■ **The problem**:
When a line in the data below includes "agent", pick it out and copy it.

+ + +

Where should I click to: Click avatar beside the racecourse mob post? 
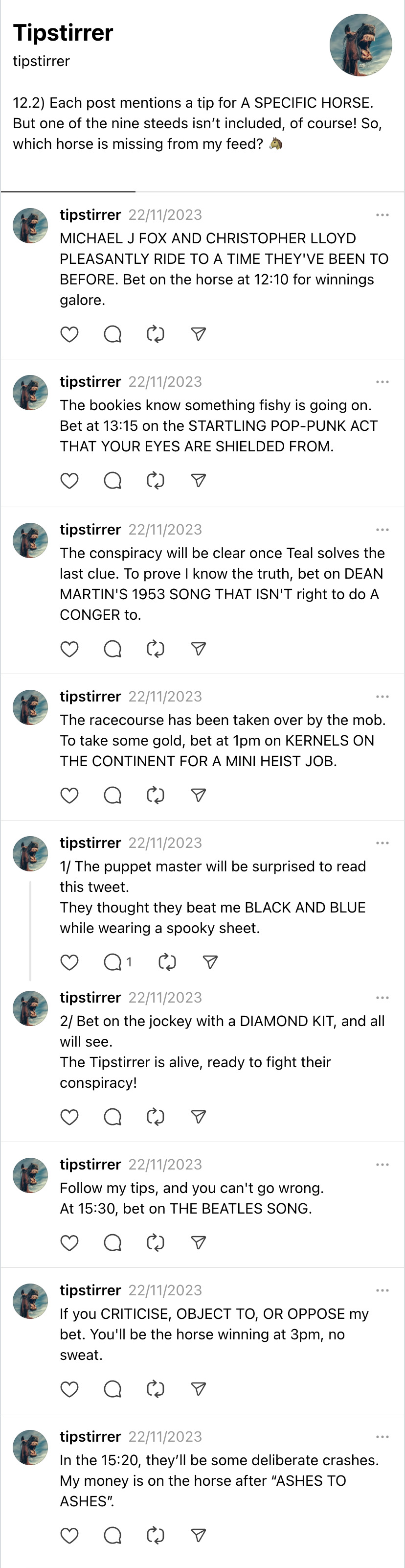30,707
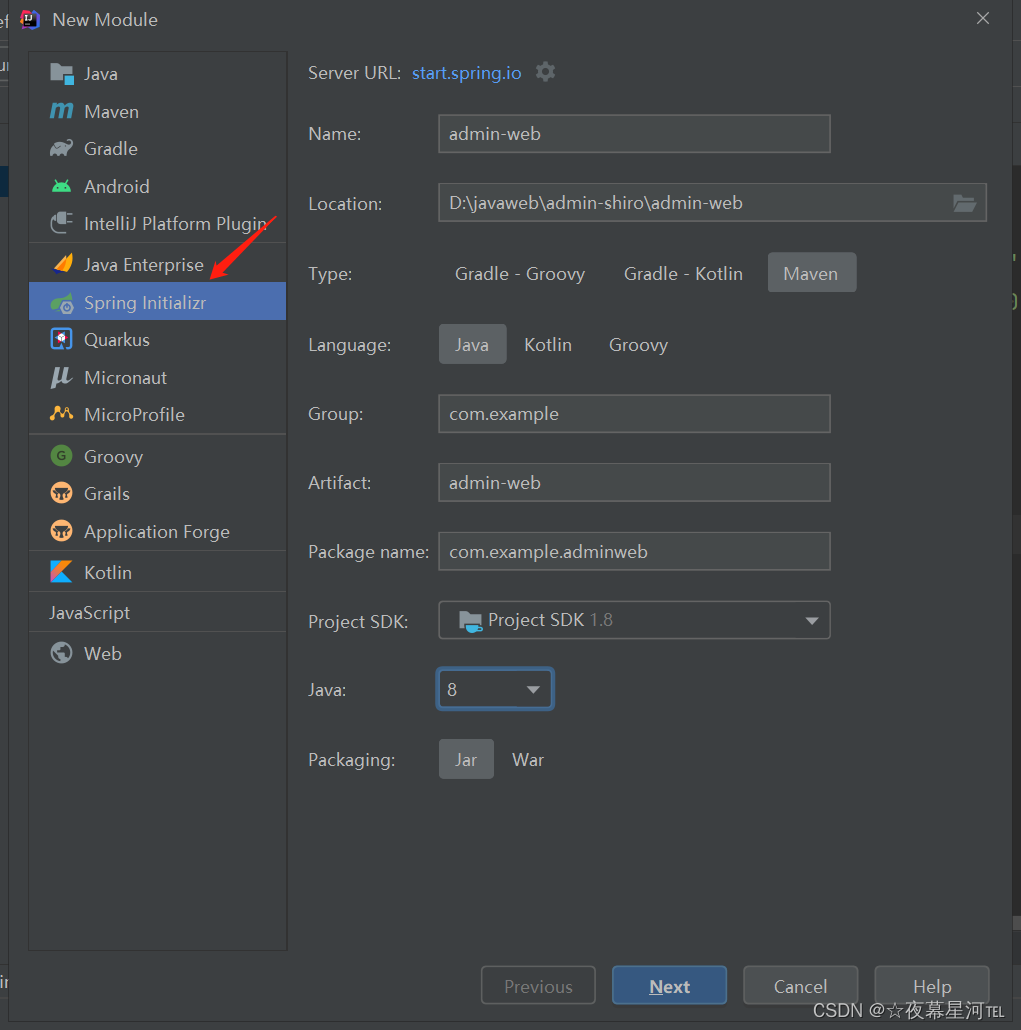Image resolution: width=1021 pixels, height=1030 pixels.
Task: Select Gradle - Kotlin project type
Action: [x=683, y=273]
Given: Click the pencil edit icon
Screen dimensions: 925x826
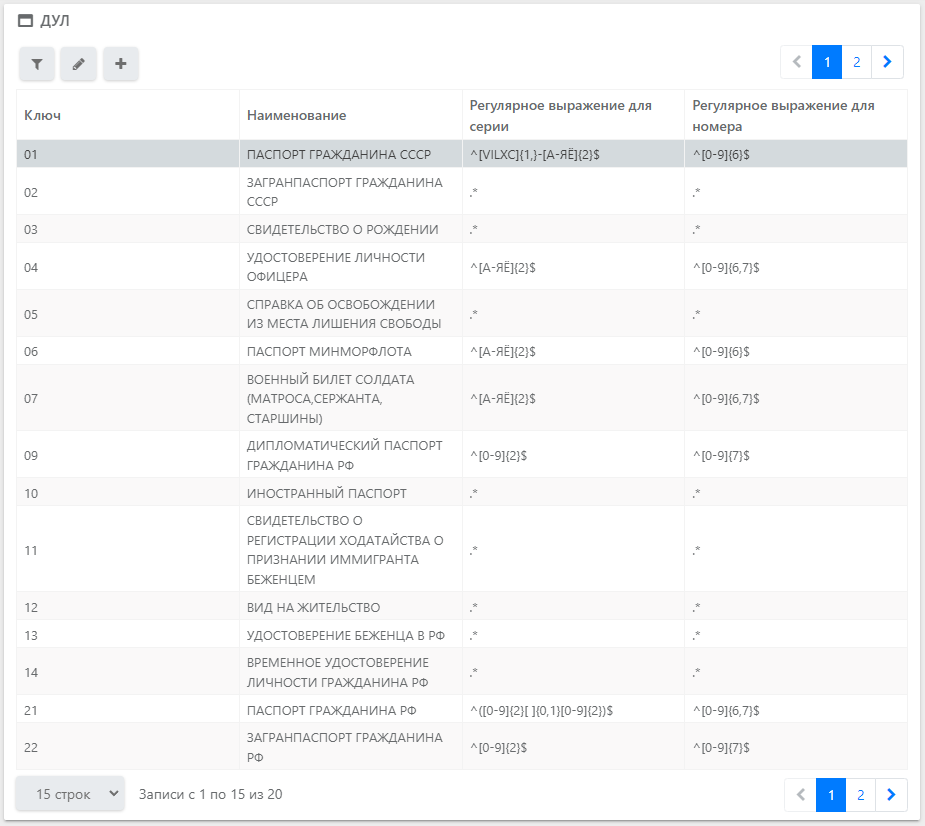Looking at the screenshot, I should click(x=78, y=64).
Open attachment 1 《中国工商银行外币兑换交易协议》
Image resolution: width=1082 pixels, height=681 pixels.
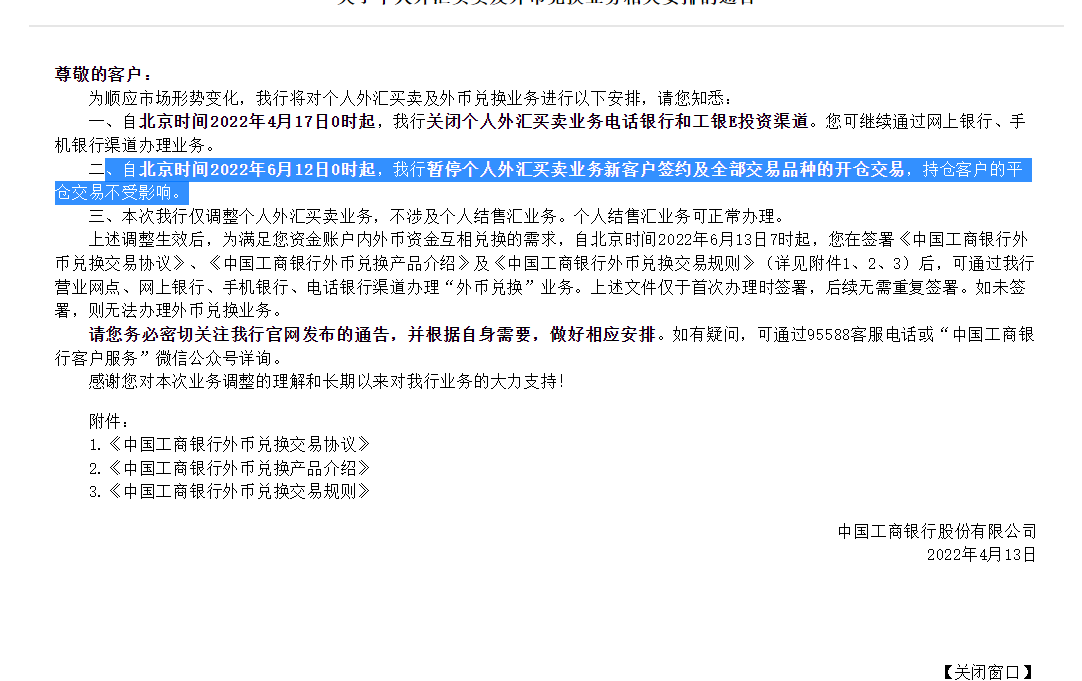point(239,444)
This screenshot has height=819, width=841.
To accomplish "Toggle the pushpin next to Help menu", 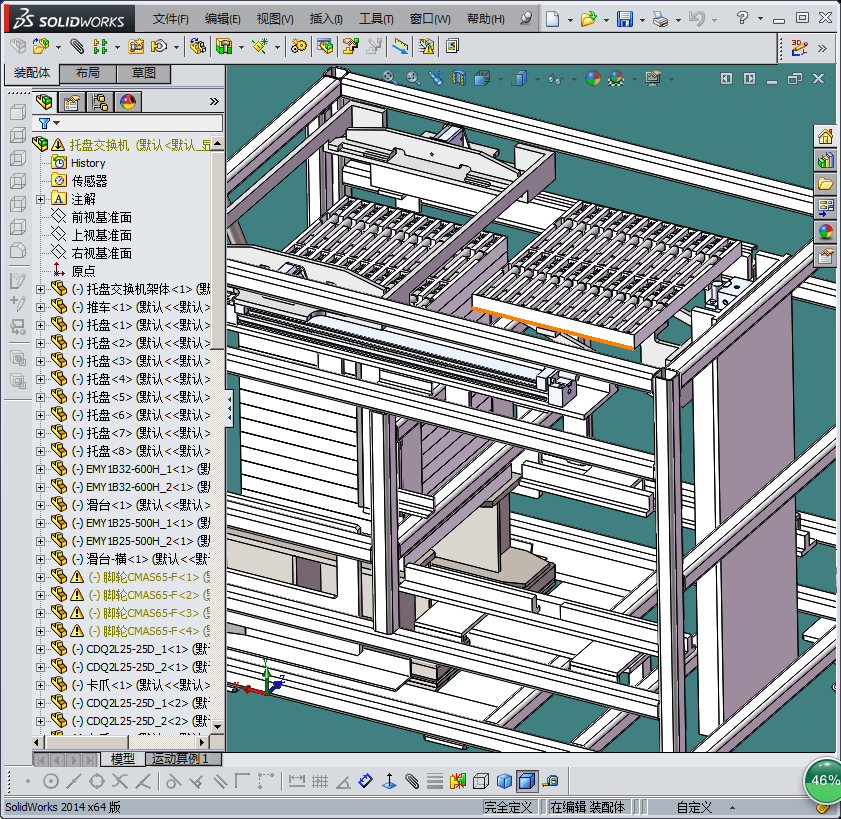I will click(527, 18).
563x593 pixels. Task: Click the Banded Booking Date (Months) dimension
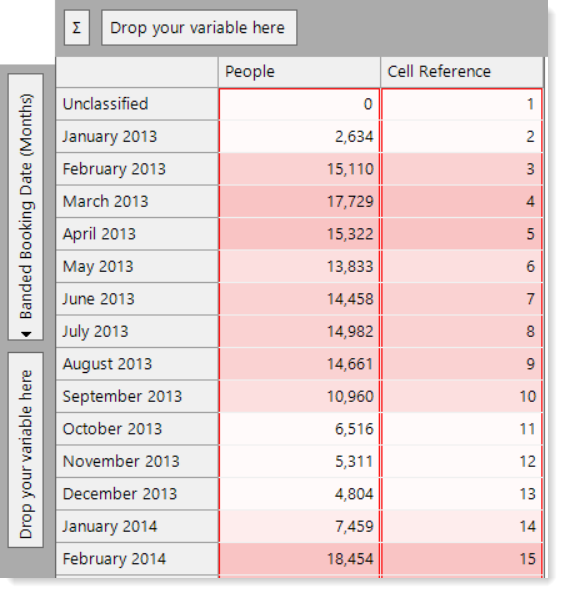(x=26, y=207)
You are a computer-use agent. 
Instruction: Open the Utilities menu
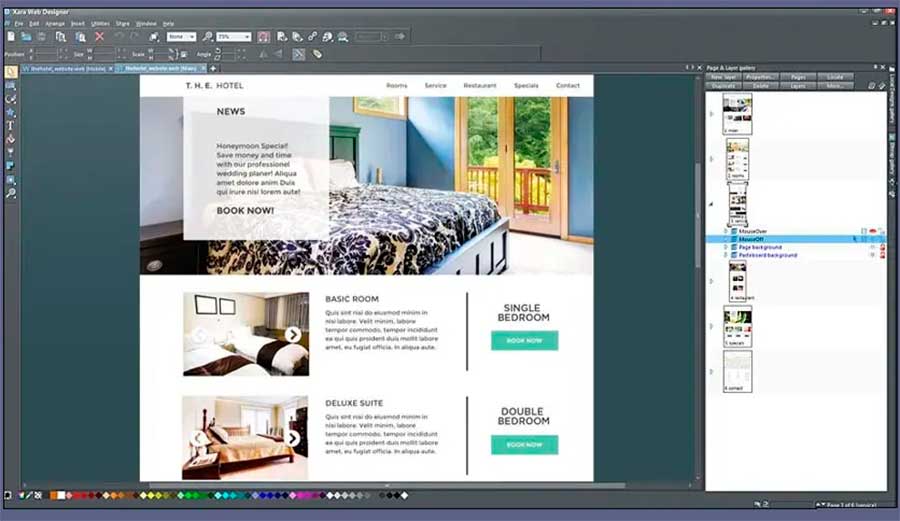[100, 22]
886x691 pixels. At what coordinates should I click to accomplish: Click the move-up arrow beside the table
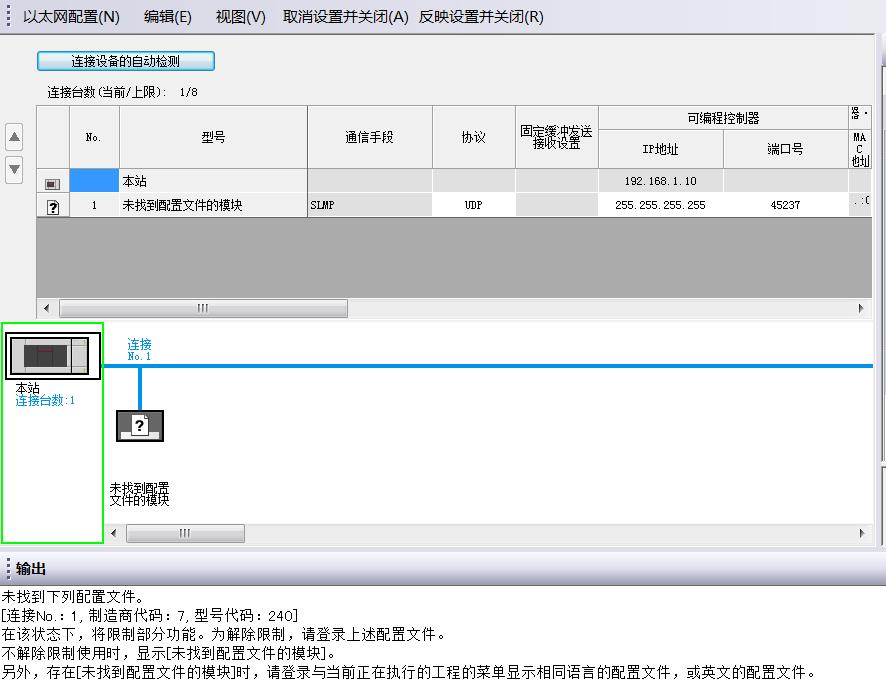(x=14, y=137)
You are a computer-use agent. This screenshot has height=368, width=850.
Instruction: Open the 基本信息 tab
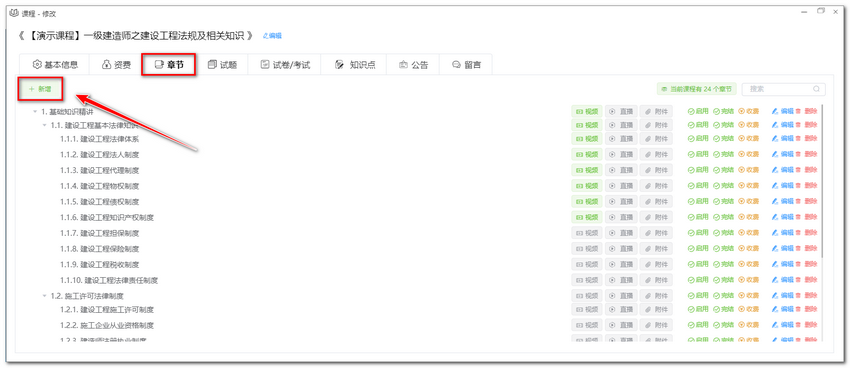[x=55, y=65]
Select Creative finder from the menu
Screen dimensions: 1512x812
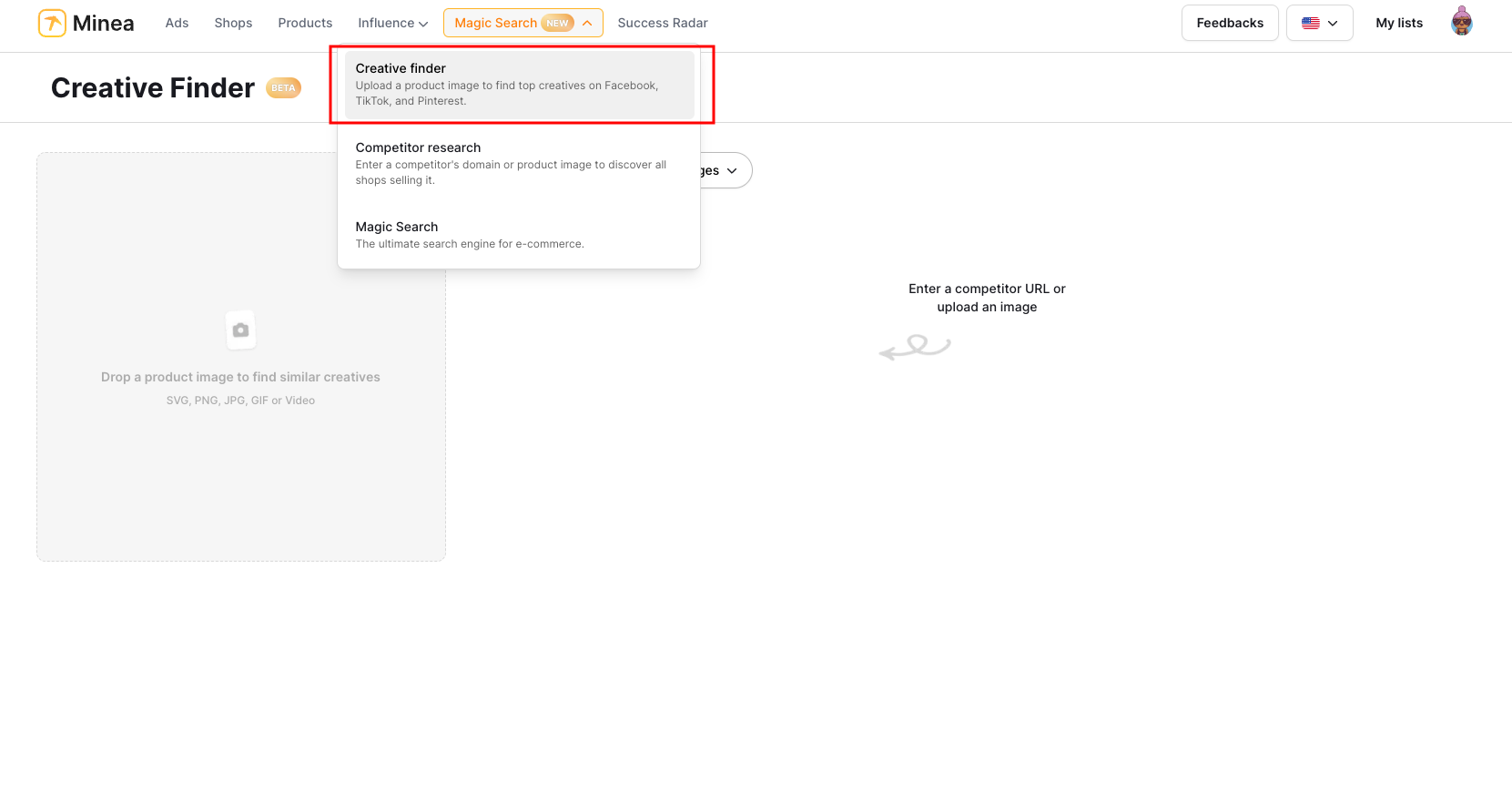pos(519,84)
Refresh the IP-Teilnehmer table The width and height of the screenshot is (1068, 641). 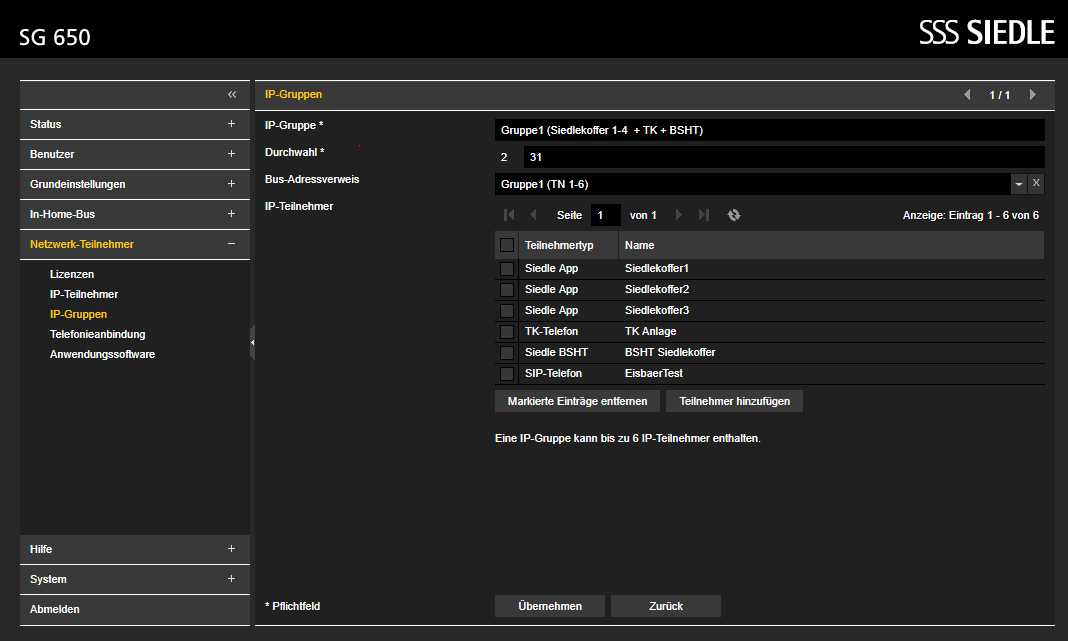(734, 215)
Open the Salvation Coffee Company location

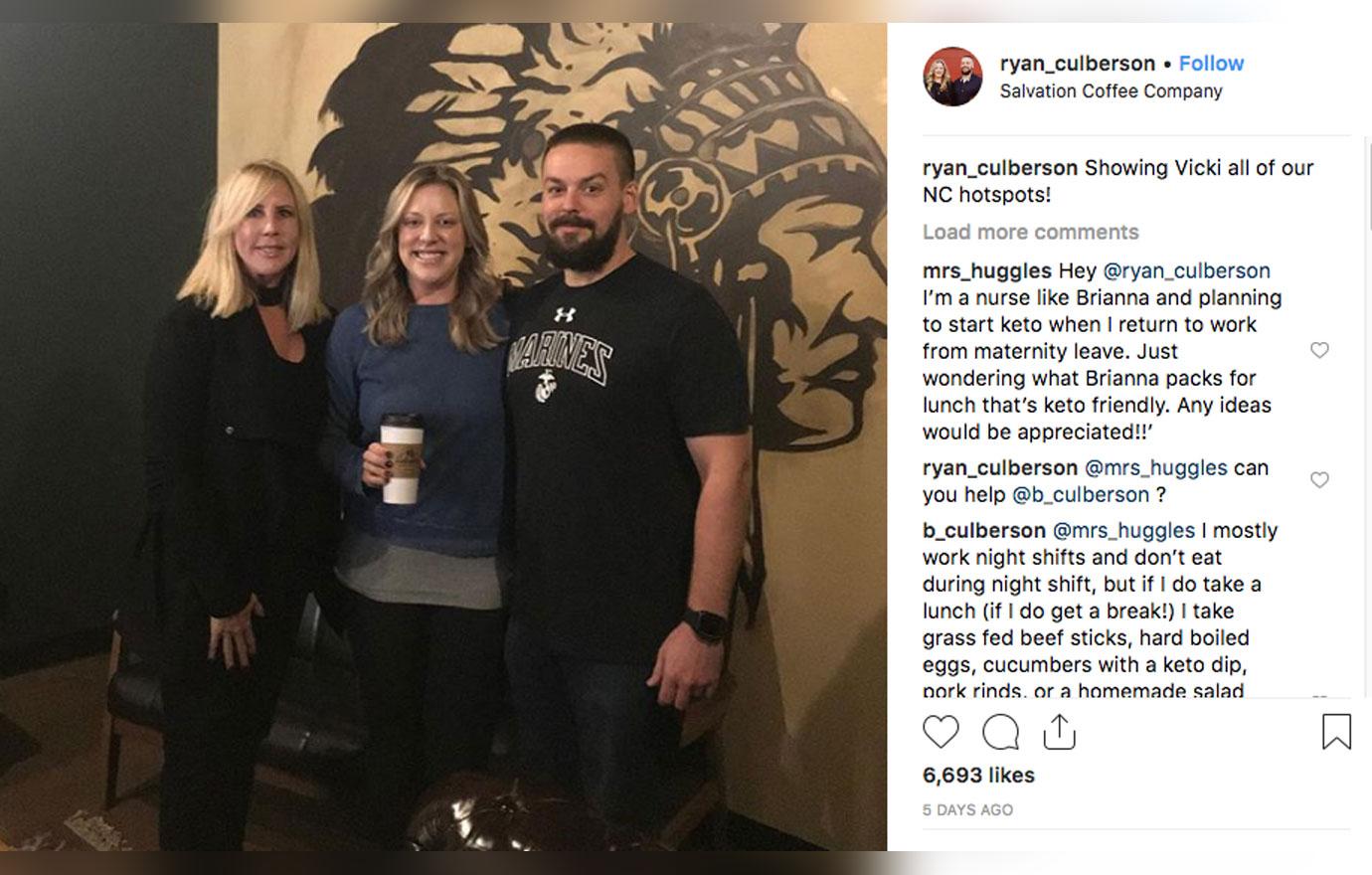pyautogui.click(x=1111, y=90)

+ + +

■ **Exercise response**:
You are a computer-use agent. 
You are a computer-use agent. This screenshot has height=368, width=850.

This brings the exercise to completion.